=== Section Start ===

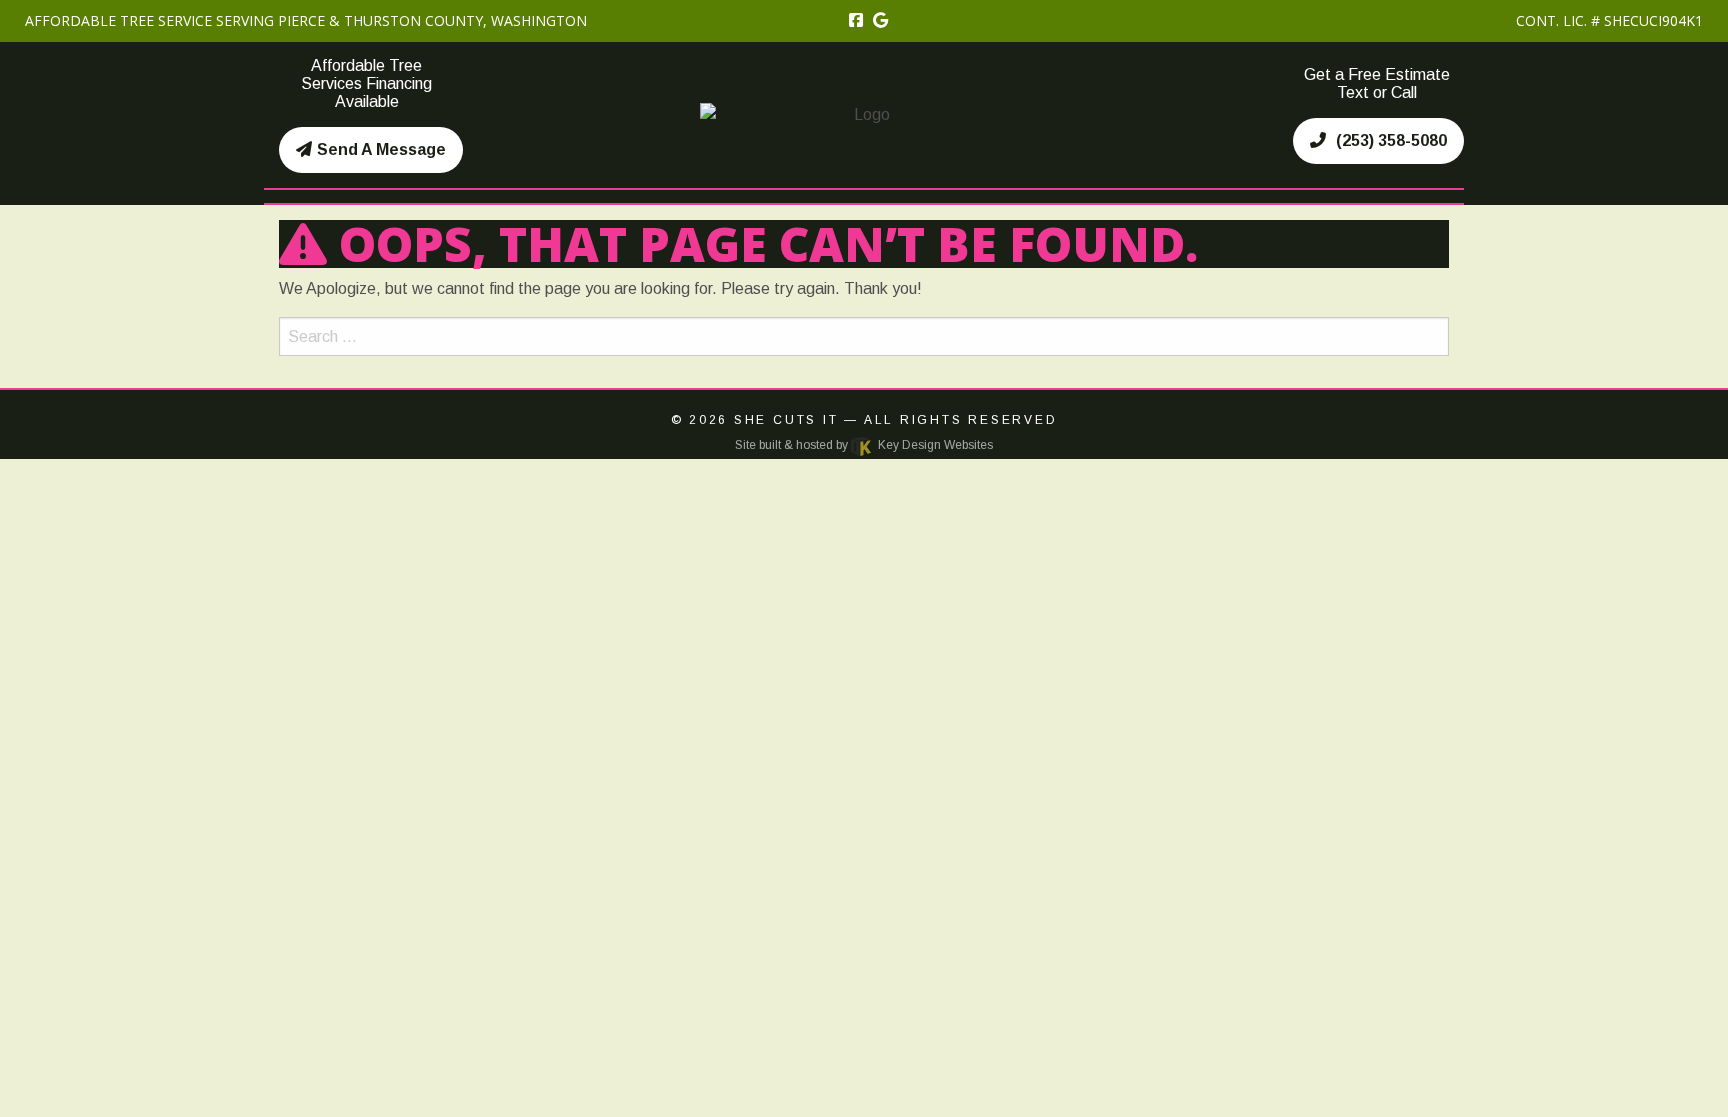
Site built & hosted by (863, 445)
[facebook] (856, 20)
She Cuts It (786, 420)
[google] (880, 20)
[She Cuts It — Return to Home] (864, 113)
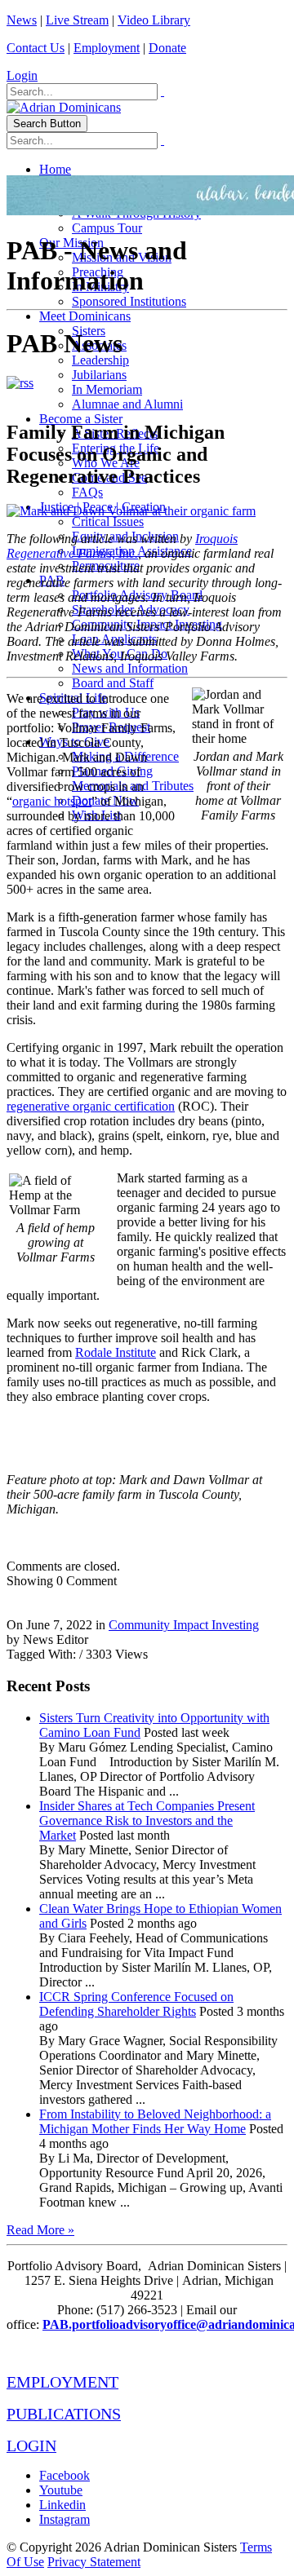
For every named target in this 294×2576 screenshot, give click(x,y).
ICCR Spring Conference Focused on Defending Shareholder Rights (136, 2004)
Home (55, 169)
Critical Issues (108, 521)
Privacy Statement (93, 2562)
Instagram (64, 2519)
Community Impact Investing (184, 1625)
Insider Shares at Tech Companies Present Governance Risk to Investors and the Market (147, 1820)
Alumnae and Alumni (127, 404)
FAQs (87, 492)
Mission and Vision (122, 257)
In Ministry (100, 287)
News (22, 20)
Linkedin (62, 2505)
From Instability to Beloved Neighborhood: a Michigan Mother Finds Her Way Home (155, 2121)
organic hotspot (51, 801)
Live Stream (77, 20)
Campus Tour (107, 228)
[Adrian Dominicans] (64, 107)
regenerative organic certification (91, 1106)
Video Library (154, 20)
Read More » (40, 2230)
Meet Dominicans (85, 316)
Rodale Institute (115, 1352)
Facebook (64, 2475)
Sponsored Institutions (129, 301)
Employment (107, 48)
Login (22, 75)
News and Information (130, 668)
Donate (167, 48)
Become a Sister (80, 419)
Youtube (60, 2490)
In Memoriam (107, 389)
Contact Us (36, 48)
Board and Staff (113, 683)
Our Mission (71, 243)
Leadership (100, 360)
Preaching (97, 272)
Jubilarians (99, 375)
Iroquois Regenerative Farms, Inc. (122, 546)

=== Section End ===

▶ Problem details
The entries above should be retyped exactly, minus any pictures.

▶ Task response
Site built & hosted by (863, 445)
[facebook] (856, 20)
She Cuts It (786, 420)
[google] (880, 20)
[She Cuts It — Return to Home] (864, 113)
For every named target in this 294×2576 screenshot, give click(x,y).
ICCR Spring Conference Focused on Defending Shareholder Rights (136, 2004)
Home (55, 169)
Critical Issues (108, 521)
Privacy Statement (93, 2562)
Instagram (64, 2519)
Community Impact Investing (184, 1625)
Insider Shares at Tech Companies Present Governance Risk to Investors and the Market (147, 1820)
Alumnae and Alumni (127, 404)
FAQs (87, 492)
Mission and Vision (122, 257)
In Ministry (100, 287)
News (22, 20)
Linkedin (62, 2505)
From Instability to Beloved Neighborhood: a Michigan Mother Finds Her Way Home (155, 2121)
organic hotspot (51, 801)
Live Stream (77, 20)
Campus Tour (107, 228)
[Adrian Dominicans] (64, 107)
regenerative organic certification (91, 1106)
Video Library (154, 20)
Read More » (40, 2230)
Meet Dominicans (85, 316)
Rodale Institute (115, 1352)
Facebook (64, 2475)
Sponsored Institutions (129, 301)
Employment (107, 48)
Login (22, 75)
News and Information (130, 668)
Donate (167, 48)
Become a Sister (80, 419)
Youtube (60, 2490)
In Memoriam (107, 389)
Contact Us (36, 48)
Board and Staff (113, 683)
Our Mission (71, 243)
Leadership (100, 360)
Preaching (97, 272)
Jubilarians (99, 375)
Iroquois Regenerative Farms, Inc. (122, 546)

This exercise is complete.